Seminole Hard Rock building
Seminole Hard Rock Casino

A federal judge appeared convinced Wednesday that Florida gambling regulators' decision to allow controversial card games violated an agreement with the Seminole Tribe that gave tribal casinos exclusive rights to conduct "banked" games such as blackjack.
The controversial "designated-player" games allowed at pari-mutuel facilities were the focus of the trial that closed Wednesday after U.S. District Judge Robert Hinkle grilled Anne-Leigh Gaylord Moe, a private attorney representing the state Department of Business and Professional Regulation.

"The state has permitted banked card games to go on (at pari-mutuel facilities). … It's a stretch for you to convince me that the state did not permit that," Hinkle, who is expected to rule in the coming weeks, told Moe.

The Seminoles and their lawyers accuse gambling regulators of violating a 2010 deal that gave the tribe exclusive rights to operate banked card games, such as blackjack, in exchange for $1 billion in payments to the state. A five-year agreement regarding the cards — part of a larger, 20-year deal called a “compact” — expired last summer, but the Seminoles have continued to offer the games.

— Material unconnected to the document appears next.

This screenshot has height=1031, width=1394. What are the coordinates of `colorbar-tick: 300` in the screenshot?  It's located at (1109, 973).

The tribe accuses the state of failing to negotiate in "good faith" on a new agreement. The Seminoles' case is centered on two types of games --- designated-player games and slot machines that simulate blackjack --- authorized by state gambling regulators at pari-mutuel facilities.

The tribe's lawyers contend that, by allowing the designated-player games, the state violated the exclusivity provision in the compact. Under the terms of the agreement, the Seminoles are allowed to continue to conduct the games --- without paying the state any money --- if anyone else is permitted to offer banked card games.

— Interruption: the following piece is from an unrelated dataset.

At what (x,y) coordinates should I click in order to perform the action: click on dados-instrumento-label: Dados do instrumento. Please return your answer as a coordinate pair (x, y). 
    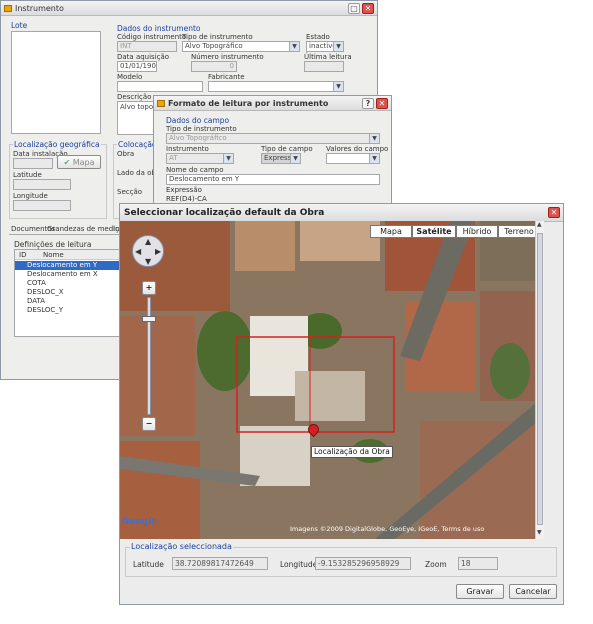
    Looking at the image, I should click on (159, 28).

But the state wants a federal judge to order the Seminoles to stop operating the banked card games. Its lawyers insist that the designated-player games authorized by the state do not violate the compact, even if the manner in which they are being played at some cardrooms might.

Pari-mutuel cardrooms are allowed to conduct games in which players compete only against each other. The Seminoles allege that designated-player games in which a player acts as the "bank" — paying winners and collecting from losers —  violates the terms of the compact.

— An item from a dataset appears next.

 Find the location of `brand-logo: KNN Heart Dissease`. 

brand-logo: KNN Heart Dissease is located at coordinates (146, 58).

In 2014, the department's Division of Pari-mutuel Wagering adopted a rule governing how the designated-player games should be conducted. The designated-player rule appears to be an "end run around the prohibition" against banked card games, Hinkle said.

But Moe insisted that an executive-branch agency could not authorize something that is banned in state law.

Under Florida law, a "banking game" is defined as one "in which the house is a participant in the game, taking on players, paying winners, and collecting from losers or in which the cardroom establishes a bank against which participants play."

Department Secretary Ken Lawson, who was present for Wednesday's closing arguments, would not respond to questions from reporters.